But a recent survey, which found a significant interest rate hike would pose a challenge to nearly half of those polled, highlights the need for better financial literacy.
"Canadians need to take control of their financial situations," said Nicholas Cheung of the Canadian Institute of Chartered Accountants, which sponsored the poll.
"They need to make decisions in their own best interests, and by taking this control they will be stronger financially."
Of the 1,000 Canadians randomly sampled by Harris Decima via telephone, 48 per cent of them said a significant interest rake hike would make it difficult for them to keep up with mortgage or debt payments.
Of that group, 29 per cent said they would have difficulty making payments if rates went up by two percentage points.
An additional 29 per cent of those worried about interest rate hikes said an increase of three or four percentage points would pose a problem.
The study came out as the Bank of Canada announced Tuesday that it will keep its key interest rates low at least until the next policy meeting in September.
The central bank — an independent arm of the government — generally sets the tone for what commercial lenders charge their customers.
For example, the commercial banks' prime rate (currently 3.0 per cent) is currently two percentage points above the Bank of Canada's target overnight rate, which has been at one per cent since September 2010.

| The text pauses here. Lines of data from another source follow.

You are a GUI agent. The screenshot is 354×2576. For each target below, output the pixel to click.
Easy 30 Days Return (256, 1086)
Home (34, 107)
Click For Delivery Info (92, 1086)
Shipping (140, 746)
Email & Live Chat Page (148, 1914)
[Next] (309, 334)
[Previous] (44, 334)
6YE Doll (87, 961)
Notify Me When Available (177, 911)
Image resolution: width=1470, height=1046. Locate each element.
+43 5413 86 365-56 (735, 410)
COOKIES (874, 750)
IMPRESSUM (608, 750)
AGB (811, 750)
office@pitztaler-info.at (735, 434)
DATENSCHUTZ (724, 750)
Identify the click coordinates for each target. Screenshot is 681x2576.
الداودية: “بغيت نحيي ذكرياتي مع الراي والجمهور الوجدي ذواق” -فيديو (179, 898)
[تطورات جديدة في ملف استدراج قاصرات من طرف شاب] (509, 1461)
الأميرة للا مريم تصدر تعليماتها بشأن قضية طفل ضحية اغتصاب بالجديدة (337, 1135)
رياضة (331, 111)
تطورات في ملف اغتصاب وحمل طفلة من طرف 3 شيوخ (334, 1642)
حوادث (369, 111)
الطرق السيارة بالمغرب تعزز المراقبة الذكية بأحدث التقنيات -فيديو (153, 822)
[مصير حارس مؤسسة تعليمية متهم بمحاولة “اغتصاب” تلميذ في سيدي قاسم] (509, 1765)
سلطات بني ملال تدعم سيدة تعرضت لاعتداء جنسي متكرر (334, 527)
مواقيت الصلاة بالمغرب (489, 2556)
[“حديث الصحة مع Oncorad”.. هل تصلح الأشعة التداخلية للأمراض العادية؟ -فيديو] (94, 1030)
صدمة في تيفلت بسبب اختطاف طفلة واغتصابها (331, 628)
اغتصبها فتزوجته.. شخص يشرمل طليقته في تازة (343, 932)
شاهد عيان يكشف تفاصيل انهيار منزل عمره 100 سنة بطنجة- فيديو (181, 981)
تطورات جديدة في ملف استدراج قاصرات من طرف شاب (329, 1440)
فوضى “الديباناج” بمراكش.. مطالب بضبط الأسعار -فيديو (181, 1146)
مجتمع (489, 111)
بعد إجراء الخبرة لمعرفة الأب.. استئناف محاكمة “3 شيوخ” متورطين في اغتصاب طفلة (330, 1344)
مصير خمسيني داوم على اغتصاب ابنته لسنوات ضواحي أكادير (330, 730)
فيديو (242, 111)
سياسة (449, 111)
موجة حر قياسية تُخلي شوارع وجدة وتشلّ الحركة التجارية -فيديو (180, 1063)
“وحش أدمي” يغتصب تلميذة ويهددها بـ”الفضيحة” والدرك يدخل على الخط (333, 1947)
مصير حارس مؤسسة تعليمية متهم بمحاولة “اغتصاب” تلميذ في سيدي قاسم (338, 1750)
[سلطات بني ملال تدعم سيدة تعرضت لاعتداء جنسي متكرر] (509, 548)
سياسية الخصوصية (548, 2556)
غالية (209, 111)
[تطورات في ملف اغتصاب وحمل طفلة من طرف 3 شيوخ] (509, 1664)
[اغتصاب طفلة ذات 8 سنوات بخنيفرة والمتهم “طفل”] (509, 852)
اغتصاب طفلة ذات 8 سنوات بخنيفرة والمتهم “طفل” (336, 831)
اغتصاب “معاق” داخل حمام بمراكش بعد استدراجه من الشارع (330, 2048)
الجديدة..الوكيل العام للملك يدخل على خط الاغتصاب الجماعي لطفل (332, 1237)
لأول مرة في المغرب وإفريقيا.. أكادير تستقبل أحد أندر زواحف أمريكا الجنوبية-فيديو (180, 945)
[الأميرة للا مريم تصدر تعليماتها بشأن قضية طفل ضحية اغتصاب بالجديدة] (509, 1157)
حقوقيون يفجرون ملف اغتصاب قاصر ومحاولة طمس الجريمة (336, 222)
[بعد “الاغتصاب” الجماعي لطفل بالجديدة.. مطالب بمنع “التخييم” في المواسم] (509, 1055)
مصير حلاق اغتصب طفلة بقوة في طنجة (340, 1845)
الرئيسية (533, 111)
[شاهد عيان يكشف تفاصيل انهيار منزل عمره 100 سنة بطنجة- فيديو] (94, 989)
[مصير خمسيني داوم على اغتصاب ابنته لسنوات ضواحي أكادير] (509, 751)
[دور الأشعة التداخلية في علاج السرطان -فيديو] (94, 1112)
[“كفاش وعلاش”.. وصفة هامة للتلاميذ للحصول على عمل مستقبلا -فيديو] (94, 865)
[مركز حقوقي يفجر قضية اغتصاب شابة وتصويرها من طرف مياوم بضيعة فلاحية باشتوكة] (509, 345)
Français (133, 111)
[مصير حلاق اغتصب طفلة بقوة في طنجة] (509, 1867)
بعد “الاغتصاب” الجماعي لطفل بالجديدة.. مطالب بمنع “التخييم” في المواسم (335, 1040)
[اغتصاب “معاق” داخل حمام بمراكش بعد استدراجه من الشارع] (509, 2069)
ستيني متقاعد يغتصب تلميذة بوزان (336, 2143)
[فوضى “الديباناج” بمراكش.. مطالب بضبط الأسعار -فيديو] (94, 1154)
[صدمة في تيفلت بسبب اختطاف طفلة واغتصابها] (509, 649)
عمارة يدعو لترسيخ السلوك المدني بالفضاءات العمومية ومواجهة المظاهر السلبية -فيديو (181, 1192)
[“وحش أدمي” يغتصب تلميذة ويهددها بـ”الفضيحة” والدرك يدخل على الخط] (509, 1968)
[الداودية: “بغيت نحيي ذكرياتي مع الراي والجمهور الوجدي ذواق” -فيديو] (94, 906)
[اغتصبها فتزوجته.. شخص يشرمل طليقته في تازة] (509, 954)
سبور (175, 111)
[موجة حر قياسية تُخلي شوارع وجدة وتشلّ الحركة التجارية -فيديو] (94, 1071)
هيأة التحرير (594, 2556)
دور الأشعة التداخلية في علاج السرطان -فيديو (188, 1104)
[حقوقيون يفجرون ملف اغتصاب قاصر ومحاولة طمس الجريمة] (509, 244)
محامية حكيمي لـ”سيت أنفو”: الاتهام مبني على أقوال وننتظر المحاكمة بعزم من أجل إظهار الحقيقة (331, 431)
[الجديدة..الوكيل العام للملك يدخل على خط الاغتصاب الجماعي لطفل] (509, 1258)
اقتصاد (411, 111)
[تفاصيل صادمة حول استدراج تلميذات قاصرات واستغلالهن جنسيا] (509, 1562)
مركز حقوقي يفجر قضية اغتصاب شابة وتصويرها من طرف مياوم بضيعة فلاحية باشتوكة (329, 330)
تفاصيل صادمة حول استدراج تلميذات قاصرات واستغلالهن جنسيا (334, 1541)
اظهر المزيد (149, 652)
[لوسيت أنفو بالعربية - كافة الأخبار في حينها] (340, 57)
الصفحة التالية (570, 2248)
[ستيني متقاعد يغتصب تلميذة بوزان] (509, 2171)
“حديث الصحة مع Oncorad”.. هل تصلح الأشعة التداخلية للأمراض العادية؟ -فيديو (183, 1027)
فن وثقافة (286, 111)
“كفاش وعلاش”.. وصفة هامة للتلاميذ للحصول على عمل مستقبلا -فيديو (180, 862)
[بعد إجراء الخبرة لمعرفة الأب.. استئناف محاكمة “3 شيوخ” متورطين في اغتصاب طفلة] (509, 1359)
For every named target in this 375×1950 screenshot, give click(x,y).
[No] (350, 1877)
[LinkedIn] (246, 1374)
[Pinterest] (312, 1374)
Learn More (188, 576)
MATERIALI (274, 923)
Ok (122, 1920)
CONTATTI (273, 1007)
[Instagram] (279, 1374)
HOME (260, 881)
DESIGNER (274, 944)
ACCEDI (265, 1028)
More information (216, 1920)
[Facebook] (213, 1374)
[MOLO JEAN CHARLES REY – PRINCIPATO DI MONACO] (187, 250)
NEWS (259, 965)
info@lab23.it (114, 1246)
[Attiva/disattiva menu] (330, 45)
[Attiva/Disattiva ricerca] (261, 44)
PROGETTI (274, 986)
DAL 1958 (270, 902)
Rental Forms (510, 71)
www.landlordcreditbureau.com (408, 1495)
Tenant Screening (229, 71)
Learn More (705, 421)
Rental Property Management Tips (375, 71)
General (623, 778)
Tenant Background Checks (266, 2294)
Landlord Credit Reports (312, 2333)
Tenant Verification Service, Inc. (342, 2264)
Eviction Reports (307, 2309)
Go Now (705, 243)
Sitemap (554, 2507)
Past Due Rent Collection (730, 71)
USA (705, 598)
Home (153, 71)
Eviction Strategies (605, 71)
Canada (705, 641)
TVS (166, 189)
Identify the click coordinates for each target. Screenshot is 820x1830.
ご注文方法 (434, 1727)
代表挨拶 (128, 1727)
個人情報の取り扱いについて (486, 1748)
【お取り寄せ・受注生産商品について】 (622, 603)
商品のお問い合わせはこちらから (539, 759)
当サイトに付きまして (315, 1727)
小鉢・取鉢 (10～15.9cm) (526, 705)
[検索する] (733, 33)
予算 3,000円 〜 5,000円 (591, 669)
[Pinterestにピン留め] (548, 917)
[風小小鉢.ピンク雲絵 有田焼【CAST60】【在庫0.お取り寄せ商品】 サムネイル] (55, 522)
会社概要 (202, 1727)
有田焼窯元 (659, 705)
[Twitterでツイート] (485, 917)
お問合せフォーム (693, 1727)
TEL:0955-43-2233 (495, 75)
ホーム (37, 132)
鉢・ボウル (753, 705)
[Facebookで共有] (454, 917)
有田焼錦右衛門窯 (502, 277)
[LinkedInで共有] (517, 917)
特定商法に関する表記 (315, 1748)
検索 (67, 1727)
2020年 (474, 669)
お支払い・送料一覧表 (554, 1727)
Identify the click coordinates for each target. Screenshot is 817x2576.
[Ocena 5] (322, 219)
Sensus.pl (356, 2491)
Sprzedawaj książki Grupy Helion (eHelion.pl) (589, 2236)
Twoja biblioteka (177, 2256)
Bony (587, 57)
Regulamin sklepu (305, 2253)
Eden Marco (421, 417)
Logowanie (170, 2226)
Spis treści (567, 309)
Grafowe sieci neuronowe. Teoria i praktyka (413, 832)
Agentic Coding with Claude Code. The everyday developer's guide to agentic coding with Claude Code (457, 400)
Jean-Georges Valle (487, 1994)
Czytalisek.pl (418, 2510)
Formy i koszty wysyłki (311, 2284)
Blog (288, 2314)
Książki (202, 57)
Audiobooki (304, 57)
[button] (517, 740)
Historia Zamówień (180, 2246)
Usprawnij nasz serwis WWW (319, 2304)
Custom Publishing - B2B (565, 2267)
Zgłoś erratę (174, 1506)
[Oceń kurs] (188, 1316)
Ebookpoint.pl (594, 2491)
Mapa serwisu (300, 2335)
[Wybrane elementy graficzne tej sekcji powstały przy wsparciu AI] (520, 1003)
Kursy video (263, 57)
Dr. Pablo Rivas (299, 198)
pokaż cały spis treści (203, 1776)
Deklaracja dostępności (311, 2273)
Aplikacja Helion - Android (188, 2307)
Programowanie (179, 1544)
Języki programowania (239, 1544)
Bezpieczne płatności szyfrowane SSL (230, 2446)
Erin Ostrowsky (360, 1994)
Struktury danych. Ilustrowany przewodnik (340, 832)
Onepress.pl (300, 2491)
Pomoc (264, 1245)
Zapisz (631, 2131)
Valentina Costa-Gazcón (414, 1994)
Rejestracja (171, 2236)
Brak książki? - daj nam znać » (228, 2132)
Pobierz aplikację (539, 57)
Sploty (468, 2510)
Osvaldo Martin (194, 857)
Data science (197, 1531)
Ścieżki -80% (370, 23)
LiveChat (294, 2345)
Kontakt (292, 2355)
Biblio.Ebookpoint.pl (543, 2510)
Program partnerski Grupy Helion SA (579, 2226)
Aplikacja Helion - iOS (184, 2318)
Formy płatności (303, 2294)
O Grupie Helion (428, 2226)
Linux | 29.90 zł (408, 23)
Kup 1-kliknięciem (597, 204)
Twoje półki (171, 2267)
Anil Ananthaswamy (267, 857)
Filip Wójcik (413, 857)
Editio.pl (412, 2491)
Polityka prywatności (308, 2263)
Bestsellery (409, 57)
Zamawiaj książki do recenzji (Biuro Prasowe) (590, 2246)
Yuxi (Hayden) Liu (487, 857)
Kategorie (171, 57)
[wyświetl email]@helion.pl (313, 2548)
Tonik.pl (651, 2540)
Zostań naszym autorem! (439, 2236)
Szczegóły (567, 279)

The prime rates, in turn, are used to set some mortgage rates — particularly for variable-rate mortgages and those specifically tied to the prime rate.
Other, longer-term mortgage rates are less influenced by the Bank of Canada's actions and more by how 10-year Canada bonds are trading.
To add another wrinkle to the picture, credit card interest rates charged on balances owing tend to remain much higher than mortgage rates no matter what the central bank has decided.
On the flip side, for consumers who would like to get interest payments from their investments or retirees who depend on pension benefits, the era of low interest rates has been tough.
The Bank of Canada and other central banks have kept their benchmark rates low in order to stimulate borrowing and spending during a time of economic upheaval.
The unintended consequence, however, has been for consumers to borrow heavily rather than save their money — resulting in record-high levels of household debt in Canada as well as a willingness to take on larger mortgages to buy real-estate.
Bank of Canada governor Mark Carney, among others, has warned that the low interest rates can't stay forever. He has said consumers should be disciplined and avoid taking on more debt than they can afford, even if intereat rates go higher.
The survey, commissioned by the CICA, found that roughly 60 per cent of those surveyed save less than 10 per cent of their monthly income.
It also found that nearly 40 per cent of respondents believe they will still be paying down their debt after they turn 65, an age that often marks the beginning of retirement.
The poll is considered accurate to within 3.1 percentage points, 19 times out of 20.
"Canadians need to reduce and minimize debt, they need to save more, they certainly need to spend less and spend within their means," said Cheung.
"But there is growing evidence that people are paying closer attention to their financial matters," he added.
About 39 per cent of respondents said they have improved their financial situation over the past year, citing reduced debt, increased household earnings and better money management skills.
Cheung urged Canadians to start saving money earlier, pay down debt quickly, consolidate their debt at a lower interest rate and budget for their purchases.
"It's a bit like getting in shape," said Cheung.
"It's easy to put on weight, just like it's easy to spend more and take on more debt. But the important thing to realize is that it's never too late to get into shape, or get your finances in order. It requires discipline, hard work and tough choices."